Work to complete:
Nothing may be dropped or added when the entries below are copied.

━━ Provided data ━━

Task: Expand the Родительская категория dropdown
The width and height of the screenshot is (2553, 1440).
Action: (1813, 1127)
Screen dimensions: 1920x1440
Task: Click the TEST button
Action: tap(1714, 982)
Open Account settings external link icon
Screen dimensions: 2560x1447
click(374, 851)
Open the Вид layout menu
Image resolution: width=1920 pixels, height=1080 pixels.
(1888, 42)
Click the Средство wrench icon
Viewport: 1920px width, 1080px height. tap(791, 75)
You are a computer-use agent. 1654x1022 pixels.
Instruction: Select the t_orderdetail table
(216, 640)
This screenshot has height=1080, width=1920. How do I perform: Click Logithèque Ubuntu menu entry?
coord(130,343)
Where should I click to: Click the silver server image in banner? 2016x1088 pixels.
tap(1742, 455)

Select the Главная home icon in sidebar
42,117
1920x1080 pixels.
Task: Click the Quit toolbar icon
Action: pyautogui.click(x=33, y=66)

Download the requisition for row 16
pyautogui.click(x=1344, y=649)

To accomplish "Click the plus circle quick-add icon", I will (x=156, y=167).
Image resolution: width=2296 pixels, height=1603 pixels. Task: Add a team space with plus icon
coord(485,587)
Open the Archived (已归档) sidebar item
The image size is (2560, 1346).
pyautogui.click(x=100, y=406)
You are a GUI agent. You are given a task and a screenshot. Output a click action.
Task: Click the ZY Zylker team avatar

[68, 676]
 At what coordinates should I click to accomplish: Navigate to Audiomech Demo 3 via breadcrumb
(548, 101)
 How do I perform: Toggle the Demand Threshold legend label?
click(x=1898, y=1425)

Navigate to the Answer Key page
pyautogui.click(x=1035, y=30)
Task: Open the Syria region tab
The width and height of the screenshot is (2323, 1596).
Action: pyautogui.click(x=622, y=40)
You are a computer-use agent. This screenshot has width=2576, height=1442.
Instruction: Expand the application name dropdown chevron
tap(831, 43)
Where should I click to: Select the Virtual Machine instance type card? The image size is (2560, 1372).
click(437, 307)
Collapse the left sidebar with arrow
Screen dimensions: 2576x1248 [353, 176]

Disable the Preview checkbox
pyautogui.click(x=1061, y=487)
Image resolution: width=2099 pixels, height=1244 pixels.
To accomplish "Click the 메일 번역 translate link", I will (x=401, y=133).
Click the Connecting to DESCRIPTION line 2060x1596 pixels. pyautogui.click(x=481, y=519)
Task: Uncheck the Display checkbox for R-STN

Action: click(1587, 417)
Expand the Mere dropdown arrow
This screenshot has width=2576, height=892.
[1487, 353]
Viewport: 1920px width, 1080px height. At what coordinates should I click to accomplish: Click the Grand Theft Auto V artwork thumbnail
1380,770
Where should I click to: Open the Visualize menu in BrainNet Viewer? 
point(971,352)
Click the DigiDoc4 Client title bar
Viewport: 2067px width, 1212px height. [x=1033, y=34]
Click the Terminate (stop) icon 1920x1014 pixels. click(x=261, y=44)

━━━

Written solution:
Task: Expand the Родительская категория dropdown
The width and height of the screenshot is (2553, 1440).
Action: (1813, 1127)
Screen dimensions: 1920x1440
Task: Click the TEST button
Action: tap(1714, 982)
Open Account settings external link icon
Screen dimensions: 2560x1447
click(374, 851)
Open the Вид layout menu
Image resolution: width=1920 pixels, height=1080 pixels.
(1888, 42)
Click the Средство wrench icon
Viewport: 1920px width, 1080px height. tap(791, 75)
You are a computer-use agent. 1654x1022 pixels.
Instruction: Select the t_orderdetail table
(216, 640)
This screenshot has height=1080, width=1920. How do I perform: Click Logithèque Ubuntu menu entry?
coord(130,343)
Where should I click to: Click the silver server image in banner? 2016x1088 pixels.
tap(1742, 455)

Select the Главная home icon in sidebar
42,117
1920x1080 pixels.
Task: Click the Quit toolbar icon
Action: pyautogui.click(x=33, y=66)

Download the requisition for row 16
pyautogui.click(x=1344, y=649)

To accomplish "Click the plus circle quick-add icon", I will (x=156, y=167).
Image resolution: width=2296 pixels, height=1603 pixels. Task: Add a team space with plus icon
coord(485,587)
Open the Archived (已归档) sidebar item
The image size is (2560, 1346).
pyautogui.click(x=100, y=406)
You are a GUI agent. You are given a task and a screenshot. Output a click action.
Task: Click the ZY Zylker team avatar

[68, 676]
 At what coordinates should I click to accomplish: Navigate to Audiomech Demo 3 via breadcrumb
(548, 101)
 How do I perform: Toggle the Demand Threshold legend label?
click(x=1898, y=1425)

Navigate to the Answer Key page
pyautogui.click(x=1035, y=30)
Task: Open the Syria region tab
The width and height of the screenshot is (2323, 1596).
Action: pyautogui.click(x=622, y=40)
You are a computer-use agent. This screenshot has width=2576, height=1442.
Instruction: Expand the application name dropdown chevron
tap(831, 43)
Where should I click to: Select the Virtual Machine instance type card? The image size is (2560, 1372).
click(437, 307)
Collapse the left sidebar with arrow
Screen dimensions: 2576x1248 [353, 176]

Disable the Preview checkbox
pyautogui.click(x=1061, y=487)
Image resolution: width=2099 pixels, height=1244 pixels.
To accomplish "Click the 메일 번역 translate link", I will (x=401, y=133).
Click the Connecting to DESCRIPTION line 2060x1596 pixels. pyautogui.click(x=481, y=519)
Task: Uncheck the Display checkbox for R-STN

Action: click(1587, 417)
Expand the Mere dropdown arrow
This screenshot has width=2576, height=892.
[1487, 353]
Viewport: 1920px width, 1080px height. At what coordinates should I click to accomplish: Click the Grand Theft Auto V artwork thumbnail
1380,770
Where should I click to: Open the Visualize menu in BrainNet Viewer? 
point(971,352)
Click the DigiDoc4 Client title bar
Viewport: 2067px width, 1212px height. [x=1033, y=34]
Click the Terminate (stop) icon 1920x1014 pixels. click(x=261, y=44)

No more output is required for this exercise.